I'm bullish on Yahoo (NASDAQ:YHOO). I have been ever since Marissa Mayer took over.
I'm bullish because she understands what Yahoo is supposed to be, which is not what it was when she took over. She sees it as a technology company, a company that can quickly build, and deploy, high-quality cloud applications for the consumer market. What it was, when she took over, was a media company, with significant Asian assets.
Mayer has spent the last year using her celebrity to boost the stock, and using profits from selling half the Asian position to buy a host of companies, most recently Ghostbird and Rondee. In the process she has made Yahoo into as much of an East Coast company as a West Coast outfit, with four stories in the New York Times Building. She has also built a large staff of cloud-savvy programmers who have, so far, won Apple's (NASDAQ:AAPL) admiration for its new weather app, which adjusts the user's screen based on what it's like outside.
The relationship with Apple is key to Yahoo's future. It's a Fred-and-Ginger story - Apple makes Yahoo look classy and Yahoo makes Apple look sexy. I would expect the company will capitalize on its large East Coast presence at year-end by taking some sponsorship role in the annual ball drop in Times (Yahoo) Square.
But there's just so much cash and celebrity can do for a stock. At some point you need some organic growth. That can easily come from traffic and app downloads - Yahoo's heritage as a media company means it knows exactly how to monetize page views.
The last two quarters under Mayer do not paint a pretty picture. Revenues were down from the same quarter a year earlier, and while income was up marginally, this was mainly due to cost-cutting measures. (The old media company had a lot of fat, which moves like ending telecommuting are helping to trim.) The best news is that margins are picking up, but revenues have to follow.
Analyst expectations are modest.
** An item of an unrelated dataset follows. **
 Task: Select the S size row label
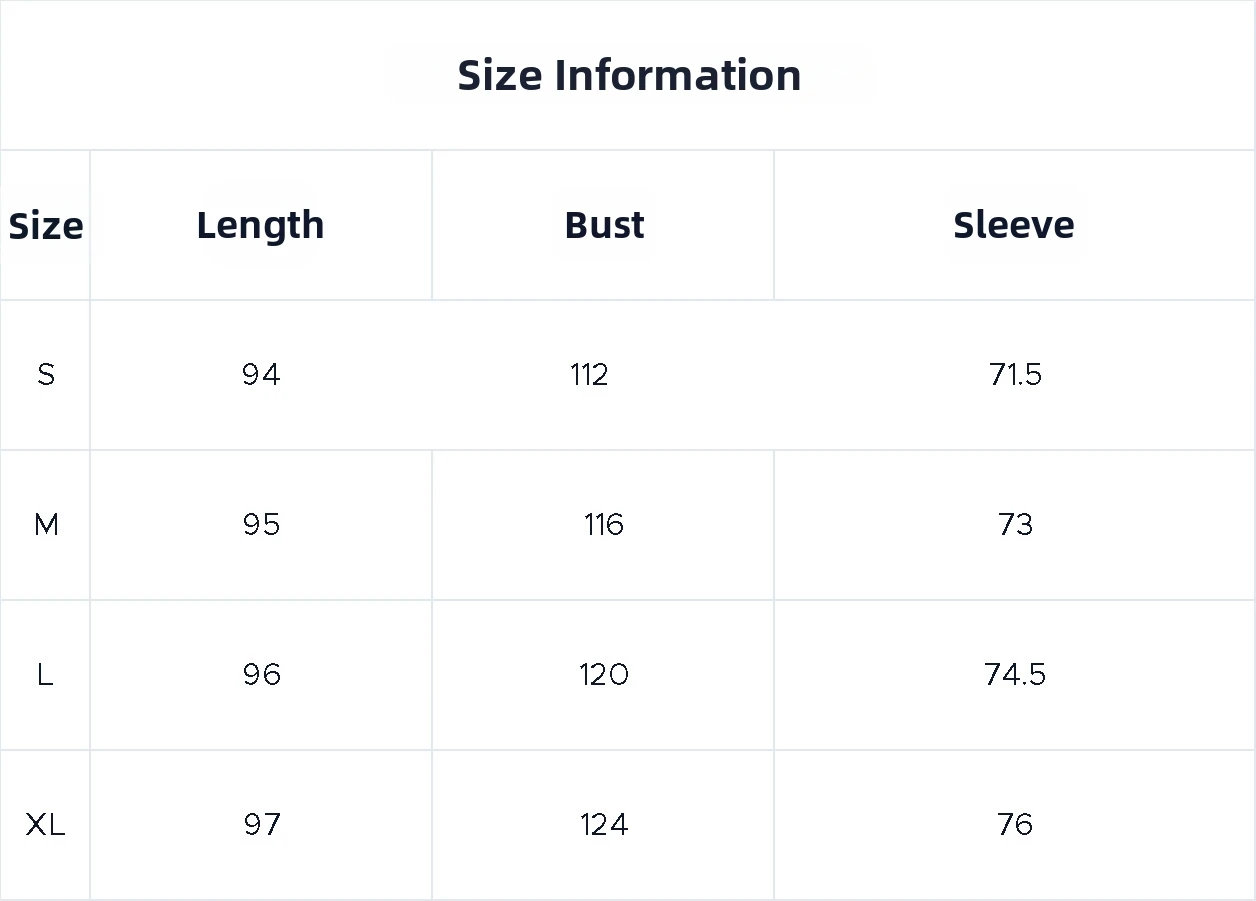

The 22 analysts following the company don't expect any significant acceleration in revenues until 2014, with earnings picking up to only 34 cents/share for the September quarter, in line with the figures achieved last September.
The current PE of 7.62 is entirely artificial, the product of a one-time gain on the sale of half its stake in Alibaba and Yahoo Japan last year. Organic earnings from operations have probably been closer to $1/share, which means the stock presently has a Google-like valuation, without Google-like performance.
My guess is that Yahoo has to beat its June estimates in order to maintain investor interest, and beat the estimates for September substantially. If it falls short the stock should fall precipitously, perhaps back to the $16/share range it held last year, and the rumors of Mayer's imminent departure will begin.
That's not what I expect. I'm expecting an earnings beat of a few cents per share, and a slight beat on revenues. That shouldn't be enough, but combine it with celebrity and expectations, the shares should hold near current levels through the summer.
It's October that will provide the surprise, one way or the other.
Disclosure: I am long YHOO. I wrote this article myself, and it expresses my own opinions. I am not receiving compensation for it (other than from Seeking Alpha). I have no business relationship with any company whose stock is mentioned in this article.